86th Mayor of Lausanne
- In office 1 January 1990 – 31 December 1997
- Preceded by: Paul-René Martin
- Succeeded by: Jean-Jacques Schilt

Member of the Council of States
- In office 30 November 1987 – 24 November 1991

Member of the National Council
- In office 26 November 1979 – 29 November 1987

Personal details
- Born: 11 February 1941 (age 85) Lausanne, Vaud, Switzerland
- Party: Social Democratic Party
- Education: University of Lausanne
- Occupation: politician
- Awards: Ordre national du Mérite

= Yvette Jaggi =

Swiss politician (born 1941)

Yvette Jaggi (born 11 February 1941) is a Swiss politician. A member of the Social Democratic Party, she served in both the National Council and the Council of States. She was the first woman to be elected as mayor of Lausanne in 1989. From 1998 to 2005, she served as the president of Pro Helvetia.
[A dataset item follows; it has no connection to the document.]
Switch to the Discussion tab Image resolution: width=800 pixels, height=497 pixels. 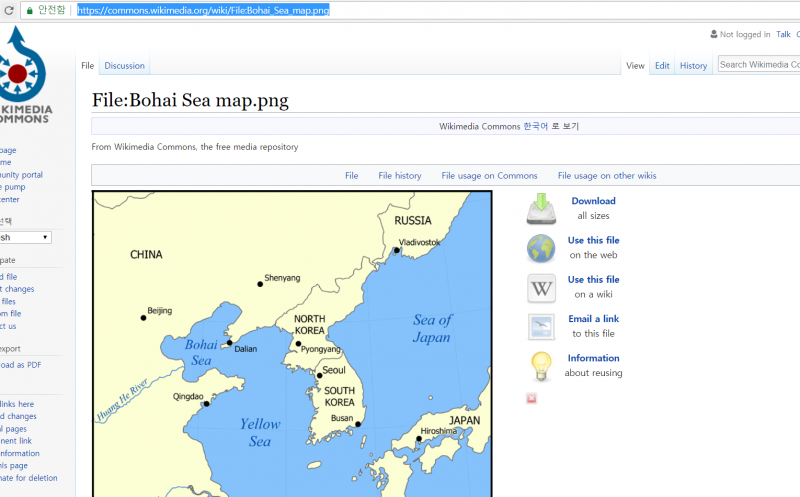coord(124,66)
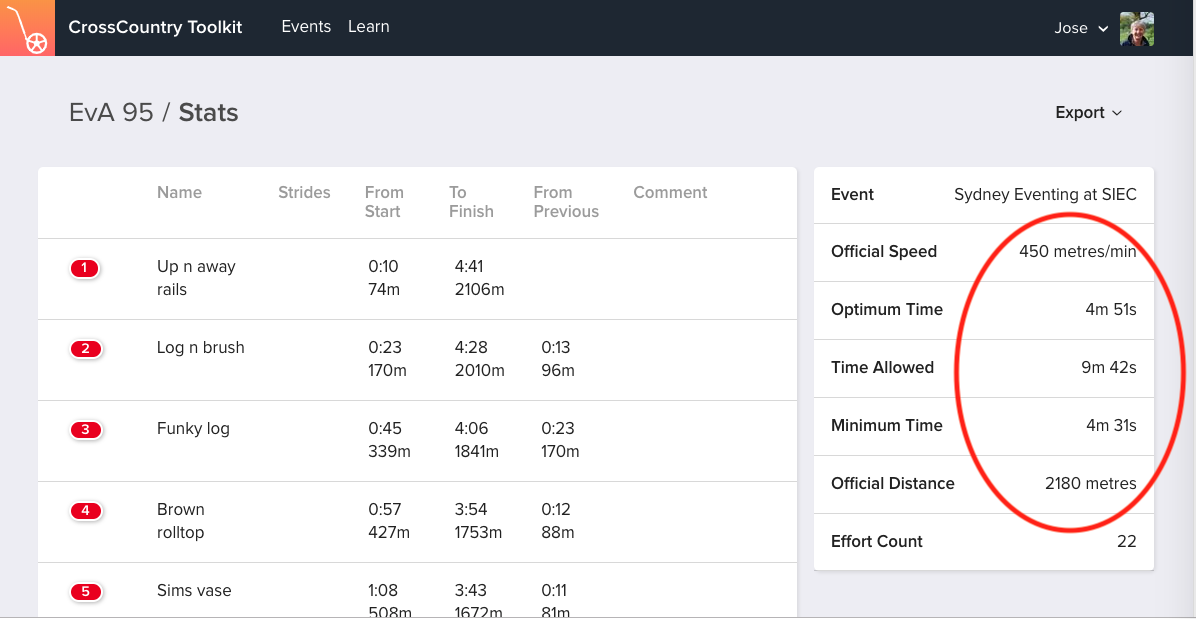
Task: Click the red fence 5 marker
Action: coord(85,592)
In 2013, Jaggi was made as a Commandeur of the Ordre national du Mérite.

== Early life and education ==
Jaggi was born in Lausanne on 11 February 1941. She studied economics and humanities at the University of Lausanne, graduating in 1964. In 1970, she earned a doctorate in political science.

== Career ==
Jaggi joined the Social Democratic Party of Switzerland in 1972, a year after Swiss women obtained the right to vote in federal elections during a 1971 referendum.
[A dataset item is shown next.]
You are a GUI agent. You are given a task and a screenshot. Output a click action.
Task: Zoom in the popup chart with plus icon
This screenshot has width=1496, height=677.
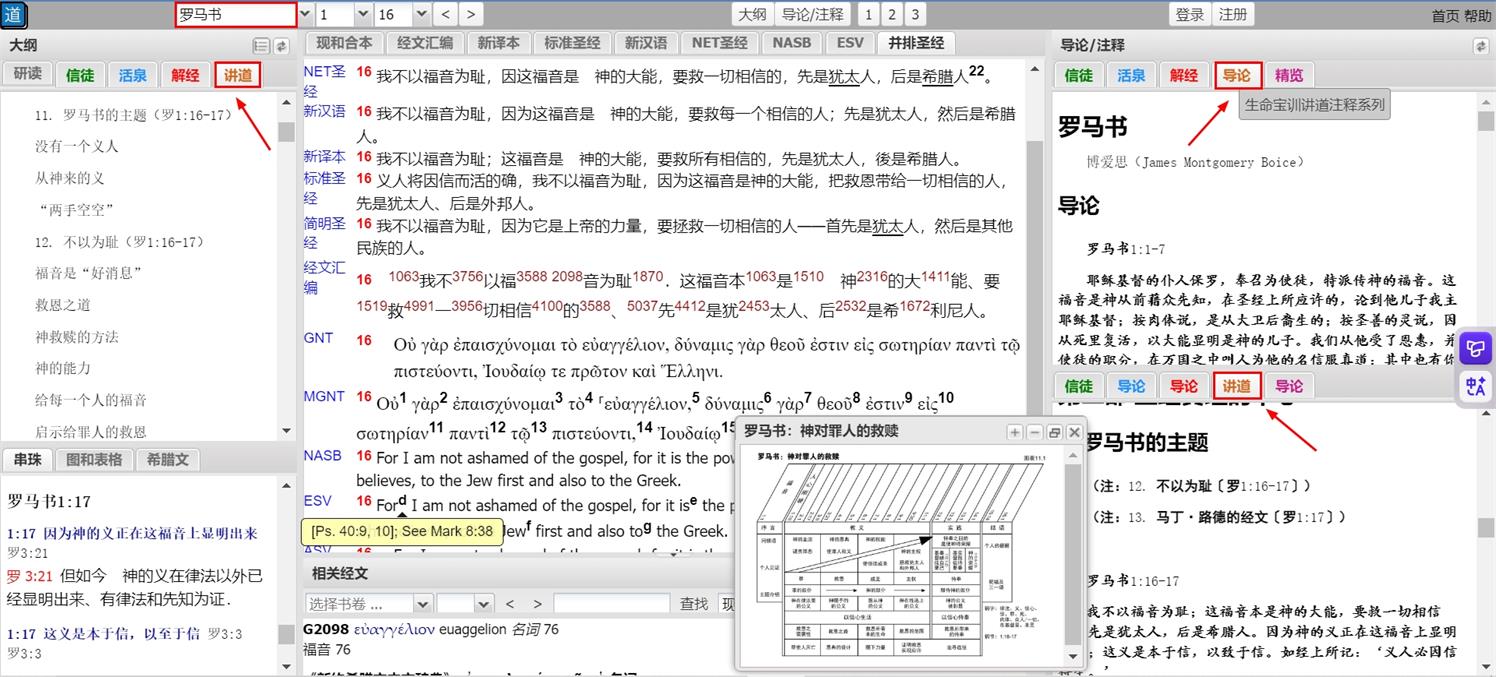pos(1014,432)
In 1979, she was elected to the Swiss National Council.

From 1987 to 1991, Jaggi served in the Swiss Council of States.

She was elected to the Lausanne Municipal Council in 1981 and headed the city's finance department. In 1989, she was re-elected to the same office and, in November of that year, was elected as the first woman, and third socialist, mayor of Lausanne. She took mayoral office in 1990 and was mayor until 1997, having been re-elected in 1993.

== Honours ==
On 21 February 2013, Jaggi was decorated as a Commandeur of the Ordre national du Mérite in a ceremony at the French Embassy in Bern.